TASK INSTRUCTIONS >> The entries that follow are to be duplicated in full, character for character.

Saved data entries
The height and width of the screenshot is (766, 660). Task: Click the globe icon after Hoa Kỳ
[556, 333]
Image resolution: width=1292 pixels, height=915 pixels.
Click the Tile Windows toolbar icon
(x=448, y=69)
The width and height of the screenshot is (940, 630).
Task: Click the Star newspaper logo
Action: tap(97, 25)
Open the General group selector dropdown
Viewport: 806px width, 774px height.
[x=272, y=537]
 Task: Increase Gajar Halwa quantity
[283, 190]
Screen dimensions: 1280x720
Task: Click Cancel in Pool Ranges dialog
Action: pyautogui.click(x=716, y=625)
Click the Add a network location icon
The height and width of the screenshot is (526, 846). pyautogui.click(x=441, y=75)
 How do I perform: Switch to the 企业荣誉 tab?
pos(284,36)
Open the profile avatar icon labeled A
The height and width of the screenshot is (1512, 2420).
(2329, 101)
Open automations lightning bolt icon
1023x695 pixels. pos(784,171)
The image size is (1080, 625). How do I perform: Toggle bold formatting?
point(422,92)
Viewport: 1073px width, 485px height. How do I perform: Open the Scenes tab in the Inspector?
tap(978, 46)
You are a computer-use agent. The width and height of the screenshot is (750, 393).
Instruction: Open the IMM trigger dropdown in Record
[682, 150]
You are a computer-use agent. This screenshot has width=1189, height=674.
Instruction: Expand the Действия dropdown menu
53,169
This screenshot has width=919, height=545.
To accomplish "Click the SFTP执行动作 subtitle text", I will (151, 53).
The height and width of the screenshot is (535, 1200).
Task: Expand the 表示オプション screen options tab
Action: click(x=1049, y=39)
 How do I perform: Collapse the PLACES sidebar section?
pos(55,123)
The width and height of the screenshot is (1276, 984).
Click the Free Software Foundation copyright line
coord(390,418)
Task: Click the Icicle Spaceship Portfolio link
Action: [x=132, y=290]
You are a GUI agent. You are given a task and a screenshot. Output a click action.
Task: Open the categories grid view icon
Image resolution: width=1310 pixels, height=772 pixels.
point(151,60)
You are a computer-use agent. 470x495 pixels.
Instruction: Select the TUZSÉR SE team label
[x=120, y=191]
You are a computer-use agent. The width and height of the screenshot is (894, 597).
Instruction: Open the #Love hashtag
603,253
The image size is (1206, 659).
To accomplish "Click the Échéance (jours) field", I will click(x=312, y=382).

YOUR RESPONSE >>
The height and width of the screenshot is (766, 660). Task: Click the globe icon after Hoa Kỳ
[556, 333]
Image resolution: width=1292 pixels, height=915 pixels.
Click the Tile Windows toolbar icon
(x=448, y=69)
The width and height of the screenshot is (940, 630).
Task: Click the Star newspaper logo
Action: tap(97, 25)
Open the General group selector dropdown
Viewport: 806px width, 774px height.
[x=272, y=537]
 Task: Increase Gajar Halwa quantity
[283, 190]
Screen dimensions: 1280x720
Task: Click Cancel in Pool Ranges dialog
Action: pyautogui.click(x=716, y=625)
Click the Add a network location icon
The height and width of the screenshot is (526, 846). pyautogui.click(x=441, y=75)
 How do I perform: Switch to the 企业荣誉 tab?
pos(284,36)
Open the profile avatar icon labeled A
The height and width of the screenshot is (1512, 2420).
(2329, 101)
Open automations lightning bolt icon
1023x695 pixels. pos(784,171)
The image size is (1080, 625). How do I perform: Toggle bold formatting?
point(422,92)
Viewport: 1073px width, 485px height. How do I perform: Open the Scenes tab in the Inspector?
tap(978, 46)
You are a computer-use agent. The width and height of the screenshot is (750, 393).
Instruction: Open the IMM trigger dropdown in Record
[682, 150]
You are a computer-use agent. This screenshot has width=1189, height=674.
Instruction: Expand the Действия dropdown menu
53,169
This screenshot has width=919, height=545.
To accomplish "Click the SFTP执行动作 subtitle text", I will (151, 53).
The height and width of the screenshot is (535, 1200).
Task: Expand the 表示オプション screen options tab
Action: click(x=1049, y=39)
 How do I perform: Collapse the PLACES sidebar section?
pos(55,123)
The width and height of the screenshot is (1276, 984).
Click the Free Software Foundation copyright line
coord(390,418)
Task: Click the Icicle Spaceship Portfolio link
Action: [x=132, y=290]
You are a GUI agent. You are given a task and a screenshot. Output a click action.
Task: Open the categories grid view icon
Image resolution: width=1310 pixels, height=772 pixels.
point(151,60)
You are a computer-use agent. 470x495 pixels.
Instruction: Select the TUZSÉR SE team label
[x=120, y=191]
You are a computer-use agent. The width and height of the screenshot is (894, 597).
Instruction: Open the #Love hashtag
603,253
The image size is (1206, 659).
To accomplish "Click the Échéance (jours) field", I will click(x=312, y=382).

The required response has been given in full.